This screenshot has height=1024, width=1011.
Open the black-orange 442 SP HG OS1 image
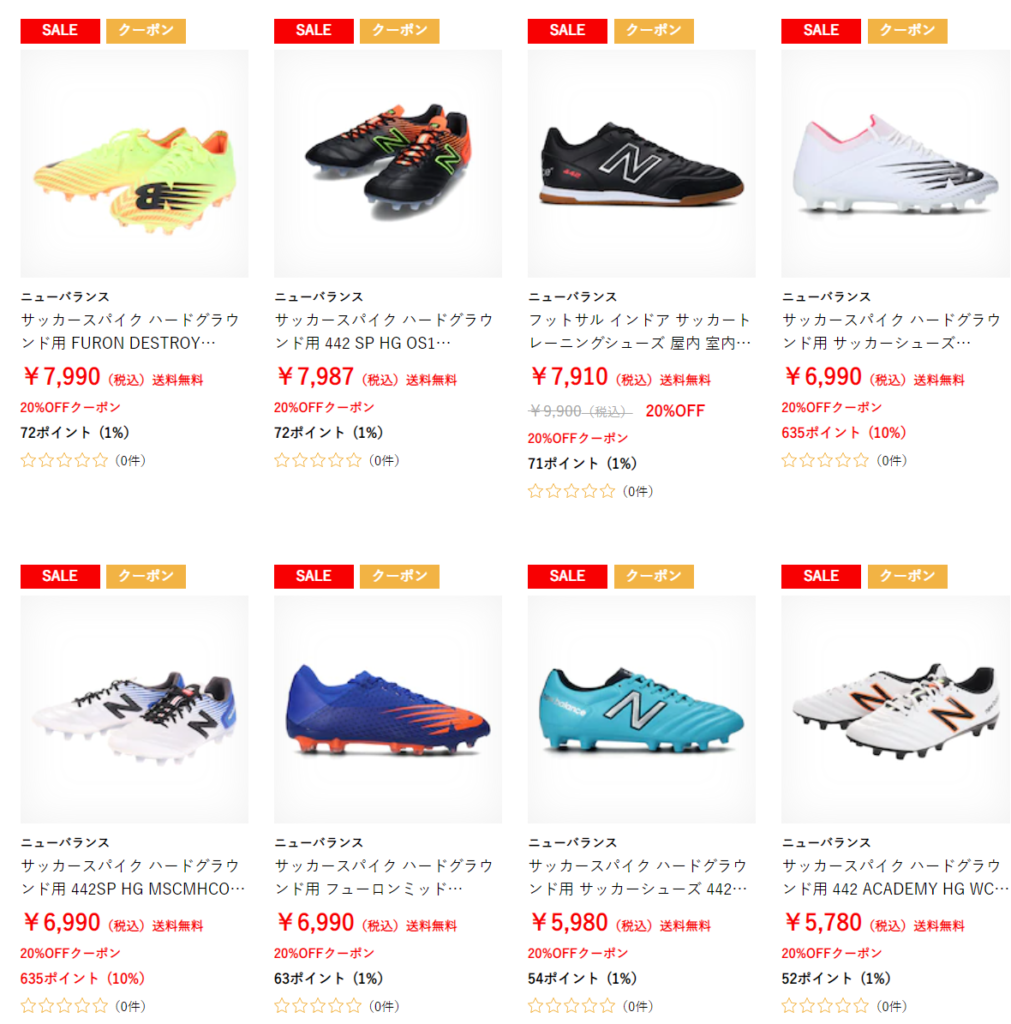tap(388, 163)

* * *

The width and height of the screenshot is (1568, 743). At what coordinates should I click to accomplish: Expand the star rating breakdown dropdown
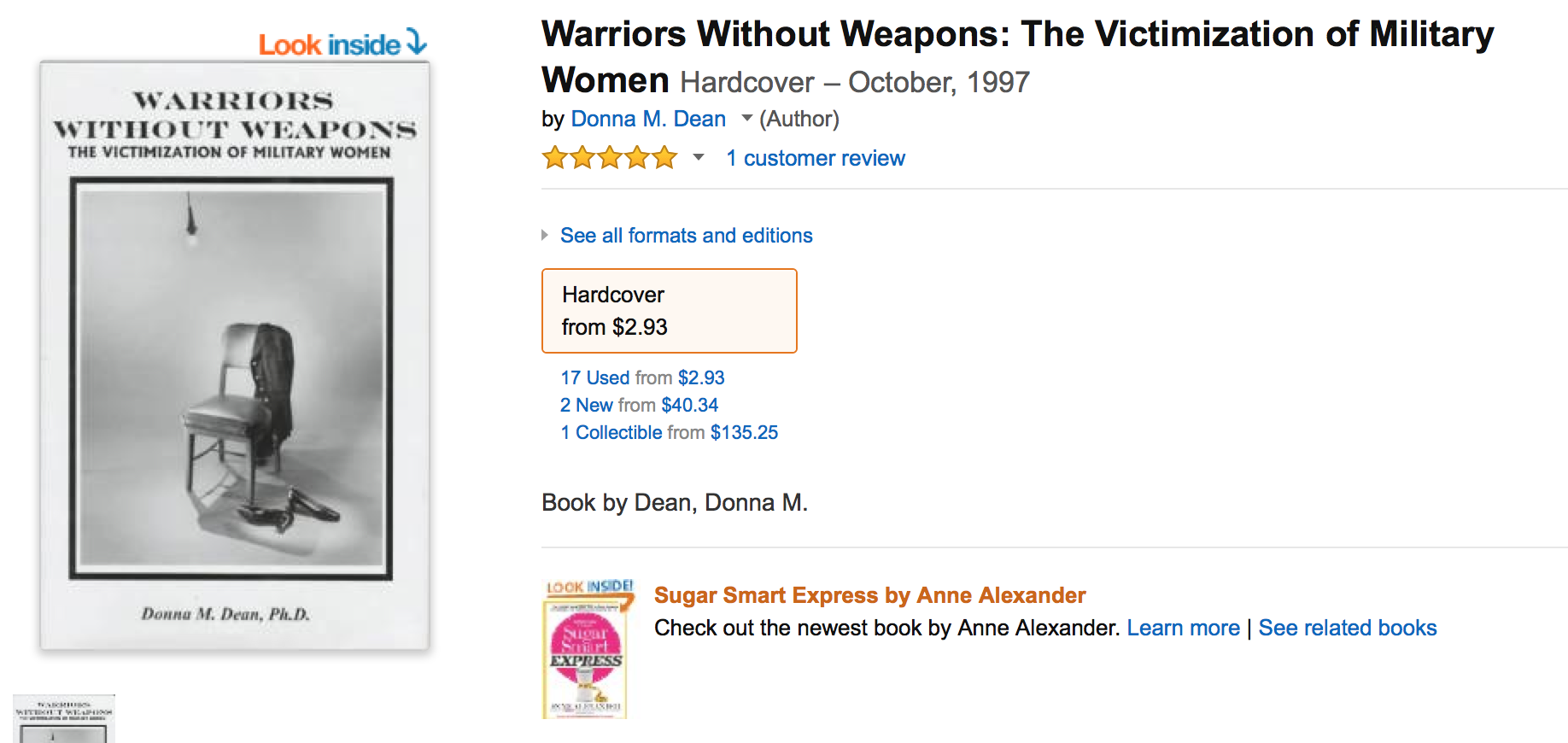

* * *

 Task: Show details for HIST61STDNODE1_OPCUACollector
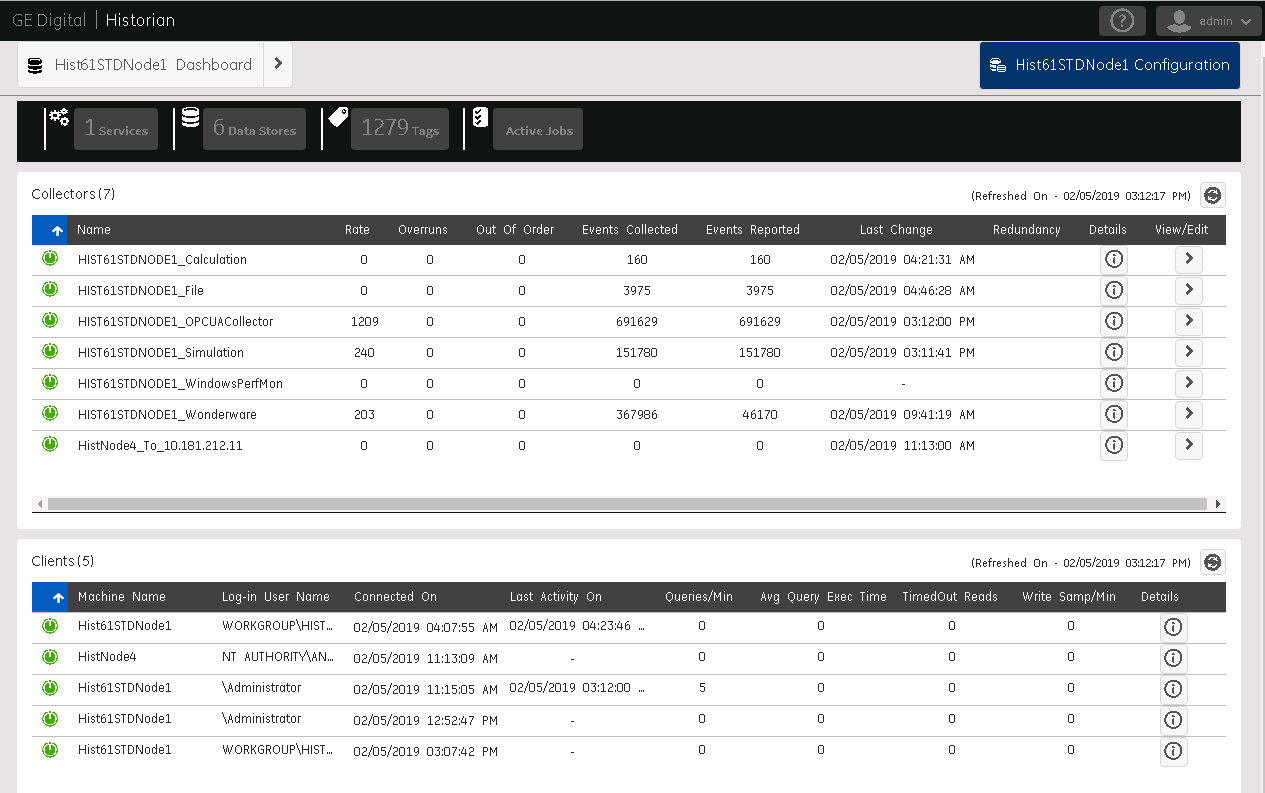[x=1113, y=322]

_EXERCISE_: Copy every line of the data above in which the string "screenshot" appears.

_ANSWER FOR THE TASK_:
This screenshot has height=1024, width=1011.
The width and height of the screenshot is (1568, 743). At what coordinates should I click to accomplish: Expand the star rating breakdown dropdown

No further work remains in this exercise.